The Wife recently got a wonderful compliment: "I want to be like your mom. Your mom's the awesomest farm-wife.  She does so much, helps your dad, AND gets in there with the cattle.  She's so involved." Thank you, the Wife will live on that one for a while...but she's not the original farm-wife, she does take lessons from a really great teacher.  Here's the story:

The Wife has a special family(you may have gathered) which sprung from one amazing woman...her Grandmother.  Grandma was the Amazing Farm-Wife, that's all she ever wanted to be.  A farmer's wife and a mother.  Simple enough.  Life (however) is never that simple.
Grandma gave birth to thirteen children, twelve survived, eleven still-living. Her husband was a veteran,a farmer, a salesman and a nurse.  He passed at far too young an age. She lived in farmhouses with no electricity or plumbing. She gardened and butchered for food.  She kept a sense of humor about her that makes her a joy to be around...even if she's lecturing you on what you should and shouldn't do.  She has emphasized the importance of family being together, a unit, and a place of safety.  Is this because of being from a rural area?  Maybe because of the life she has lived?  She didn't have a crystal ball, but she did know that in the future, this family would be important!
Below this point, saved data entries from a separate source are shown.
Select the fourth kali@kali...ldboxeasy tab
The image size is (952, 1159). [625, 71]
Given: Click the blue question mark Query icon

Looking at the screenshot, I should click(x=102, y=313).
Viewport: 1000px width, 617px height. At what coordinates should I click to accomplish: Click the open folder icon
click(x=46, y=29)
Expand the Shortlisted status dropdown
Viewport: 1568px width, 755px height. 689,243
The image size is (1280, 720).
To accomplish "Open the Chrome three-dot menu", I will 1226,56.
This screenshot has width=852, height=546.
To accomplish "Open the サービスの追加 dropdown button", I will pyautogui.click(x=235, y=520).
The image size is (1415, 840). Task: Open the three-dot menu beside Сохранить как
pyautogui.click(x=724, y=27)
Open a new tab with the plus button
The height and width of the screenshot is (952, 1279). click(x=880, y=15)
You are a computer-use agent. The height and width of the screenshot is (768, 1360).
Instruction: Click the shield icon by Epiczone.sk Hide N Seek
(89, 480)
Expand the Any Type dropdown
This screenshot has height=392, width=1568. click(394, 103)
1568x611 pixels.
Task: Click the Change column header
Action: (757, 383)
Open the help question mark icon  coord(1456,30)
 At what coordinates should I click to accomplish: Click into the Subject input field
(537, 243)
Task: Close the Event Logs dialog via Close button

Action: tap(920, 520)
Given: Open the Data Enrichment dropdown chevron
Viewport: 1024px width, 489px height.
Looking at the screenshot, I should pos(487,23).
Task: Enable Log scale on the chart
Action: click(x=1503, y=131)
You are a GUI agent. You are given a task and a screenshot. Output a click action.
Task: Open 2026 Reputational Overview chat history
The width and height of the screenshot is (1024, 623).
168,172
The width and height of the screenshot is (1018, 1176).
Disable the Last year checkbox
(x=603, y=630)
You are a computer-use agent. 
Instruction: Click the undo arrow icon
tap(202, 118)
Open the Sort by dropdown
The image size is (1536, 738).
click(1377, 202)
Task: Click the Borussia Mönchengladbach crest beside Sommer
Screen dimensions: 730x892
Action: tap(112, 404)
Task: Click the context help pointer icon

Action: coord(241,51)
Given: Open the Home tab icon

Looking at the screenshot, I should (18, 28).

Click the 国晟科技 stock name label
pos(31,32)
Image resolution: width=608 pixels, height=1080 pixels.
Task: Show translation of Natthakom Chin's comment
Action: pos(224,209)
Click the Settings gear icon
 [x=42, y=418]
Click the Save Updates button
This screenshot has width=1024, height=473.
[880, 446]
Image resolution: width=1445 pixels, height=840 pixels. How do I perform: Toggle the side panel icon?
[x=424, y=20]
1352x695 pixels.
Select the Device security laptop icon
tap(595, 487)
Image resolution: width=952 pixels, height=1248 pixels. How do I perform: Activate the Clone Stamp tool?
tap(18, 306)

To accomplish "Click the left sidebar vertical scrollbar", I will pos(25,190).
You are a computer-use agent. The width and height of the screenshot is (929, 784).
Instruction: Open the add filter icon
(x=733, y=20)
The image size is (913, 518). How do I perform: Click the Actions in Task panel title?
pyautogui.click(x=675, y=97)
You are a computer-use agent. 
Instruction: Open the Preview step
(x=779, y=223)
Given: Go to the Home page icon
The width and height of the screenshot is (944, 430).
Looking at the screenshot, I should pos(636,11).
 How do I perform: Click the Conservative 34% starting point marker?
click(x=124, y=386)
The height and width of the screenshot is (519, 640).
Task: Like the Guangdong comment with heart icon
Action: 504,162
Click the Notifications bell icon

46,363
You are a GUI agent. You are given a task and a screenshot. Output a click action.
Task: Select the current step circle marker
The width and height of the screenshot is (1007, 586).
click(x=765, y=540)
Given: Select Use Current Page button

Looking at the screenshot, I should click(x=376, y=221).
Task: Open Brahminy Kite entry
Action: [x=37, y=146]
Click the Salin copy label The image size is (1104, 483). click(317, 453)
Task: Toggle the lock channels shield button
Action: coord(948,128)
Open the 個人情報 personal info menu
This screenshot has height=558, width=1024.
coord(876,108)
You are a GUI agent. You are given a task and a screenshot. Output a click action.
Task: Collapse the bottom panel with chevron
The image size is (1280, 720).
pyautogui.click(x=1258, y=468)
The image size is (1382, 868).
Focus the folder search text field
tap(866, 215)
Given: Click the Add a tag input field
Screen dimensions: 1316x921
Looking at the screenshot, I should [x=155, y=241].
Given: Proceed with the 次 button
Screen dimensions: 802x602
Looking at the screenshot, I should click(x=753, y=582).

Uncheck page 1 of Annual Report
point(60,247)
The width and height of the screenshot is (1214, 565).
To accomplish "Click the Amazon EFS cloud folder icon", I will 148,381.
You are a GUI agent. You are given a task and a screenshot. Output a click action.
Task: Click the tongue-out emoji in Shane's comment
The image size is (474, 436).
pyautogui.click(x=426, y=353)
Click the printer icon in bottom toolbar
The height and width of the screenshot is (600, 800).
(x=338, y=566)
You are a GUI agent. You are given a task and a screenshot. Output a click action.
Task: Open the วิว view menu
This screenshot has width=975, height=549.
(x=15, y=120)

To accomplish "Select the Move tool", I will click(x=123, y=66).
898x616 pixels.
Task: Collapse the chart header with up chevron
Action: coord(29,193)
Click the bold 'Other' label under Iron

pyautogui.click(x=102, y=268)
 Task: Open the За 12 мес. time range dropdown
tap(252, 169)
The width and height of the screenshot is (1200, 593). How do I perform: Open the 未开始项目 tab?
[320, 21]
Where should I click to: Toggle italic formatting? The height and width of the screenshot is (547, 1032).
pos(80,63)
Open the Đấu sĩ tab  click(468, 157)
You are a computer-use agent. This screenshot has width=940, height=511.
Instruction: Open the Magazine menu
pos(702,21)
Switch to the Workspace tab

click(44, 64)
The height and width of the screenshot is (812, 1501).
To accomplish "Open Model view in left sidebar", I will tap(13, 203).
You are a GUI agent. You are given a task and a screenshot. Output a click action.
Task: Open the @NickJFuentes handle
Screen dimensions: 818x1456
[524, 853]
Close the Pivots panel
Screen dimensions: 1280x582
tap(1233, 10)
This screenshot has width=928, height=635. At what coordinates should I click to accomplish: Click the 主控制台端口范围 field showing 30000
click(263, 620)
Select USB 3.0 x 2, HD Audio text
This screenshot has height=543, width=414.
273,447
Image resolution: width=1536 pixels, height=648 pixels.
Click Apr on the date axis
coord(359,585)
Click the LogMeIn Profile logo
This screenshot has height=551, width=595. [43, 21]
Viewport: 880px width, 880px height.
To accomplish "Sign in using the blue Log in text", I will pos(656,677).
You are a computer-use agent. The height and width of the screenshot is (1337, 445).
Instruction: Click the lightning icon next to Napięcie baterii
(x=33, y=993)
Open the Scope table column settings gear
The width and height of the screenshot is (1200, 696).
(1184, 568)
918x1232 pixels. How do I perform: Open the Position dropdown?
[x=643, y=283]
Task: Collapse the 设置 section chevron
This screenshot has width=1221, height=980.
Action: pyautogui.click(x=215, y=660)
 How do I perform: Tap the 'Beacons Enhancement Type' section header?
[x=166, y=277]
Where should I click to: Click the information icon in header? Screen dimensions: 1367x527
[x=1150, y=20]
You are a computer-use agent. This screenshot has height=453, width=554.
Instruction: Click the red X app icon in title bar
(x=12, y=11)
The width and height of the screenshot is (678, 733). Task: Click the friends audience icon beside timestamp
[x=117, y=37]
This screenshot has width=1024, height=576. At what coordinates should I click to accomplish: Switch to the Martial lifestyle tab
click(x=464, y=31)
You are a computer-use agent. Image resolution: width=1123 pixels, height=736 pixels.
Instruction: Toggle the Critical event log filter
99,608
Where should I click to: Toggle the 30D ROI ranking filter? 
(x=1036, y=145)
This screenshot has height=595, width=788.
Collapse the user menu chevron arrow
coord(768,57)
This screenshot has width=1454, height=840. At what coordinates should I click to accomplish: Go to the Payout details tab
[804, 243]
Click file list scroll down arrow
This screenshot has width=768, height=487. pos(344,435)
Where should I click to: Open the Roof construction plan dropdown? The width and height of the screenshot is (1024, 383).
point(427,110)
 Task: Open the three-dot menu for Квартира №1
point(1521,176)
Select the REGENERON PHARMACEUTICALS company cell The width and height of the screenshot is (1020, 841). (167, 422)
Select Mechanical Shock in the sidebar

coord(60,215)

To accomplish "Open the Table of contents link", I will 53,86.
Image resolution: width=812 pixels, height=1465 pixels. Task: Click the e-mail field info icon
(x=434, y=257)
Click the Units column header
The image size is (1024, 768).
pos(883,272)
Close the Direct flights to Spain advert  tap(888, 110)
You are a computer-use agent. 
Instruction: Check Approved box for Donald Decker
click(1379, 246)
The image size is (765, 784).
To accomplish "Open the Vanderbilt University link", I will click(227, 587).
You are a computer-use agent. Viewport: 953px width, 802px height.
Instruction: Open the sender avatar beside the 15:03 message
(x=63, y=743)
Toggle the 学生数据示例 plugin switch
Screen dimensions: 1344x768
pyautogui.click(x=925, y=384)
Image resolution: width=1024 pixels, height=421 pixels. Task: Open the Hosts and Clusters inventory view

And we would all need eachother. ( If everyone else could grasp this concept-the world would be an amazing place and the government would be much smaller!) It's because of this emphasis on family that the Wife wanted a large family.  Grandma always says, "It's hard work, but so worth it!"
This past weekend Grandma asked the Wife, "So, you never wanted to marry a farmer?  What do you think of it now?"  The Wife's answer was: "No, I didn't want to marry a farmer.  I knew how much work it would be.  Now...I wouldn't trade it for a million dollars, now."  Why wouldn't the Wife trade it?  Because she's learned the value of it.  Because Grandma came along side her and showed her all the wonderful parts of being a farmer's wife.
Hail to Grandma!  She's one Amazing Farm-Wife!

Monday, October 5, 2015

The Goats have a Bad Day

As it gets cooler and the days get shorter, the Wife finds the Goats are becoming a lot like the days...cooler and shorter.  The two doe-lings used to jump about happy and perky, they were sunshine itself throughout the day.  They are currently annoyed and constantly butting heads(literally).
The milk-goat, who generally is only concerned with food(how much can she get of it, and where is it coming from) is more concerned about who's touching the gate and why.  She's ready to take you on if you don't look right to her.
All of this the Wife understands. The Goats live outside in a barn.  The wind blows, the dirt is obnoxious this time of year, and the children are ALWAYS next to her.
Well, it might just be justified that the Goats are having a bad day...this might be a long winter.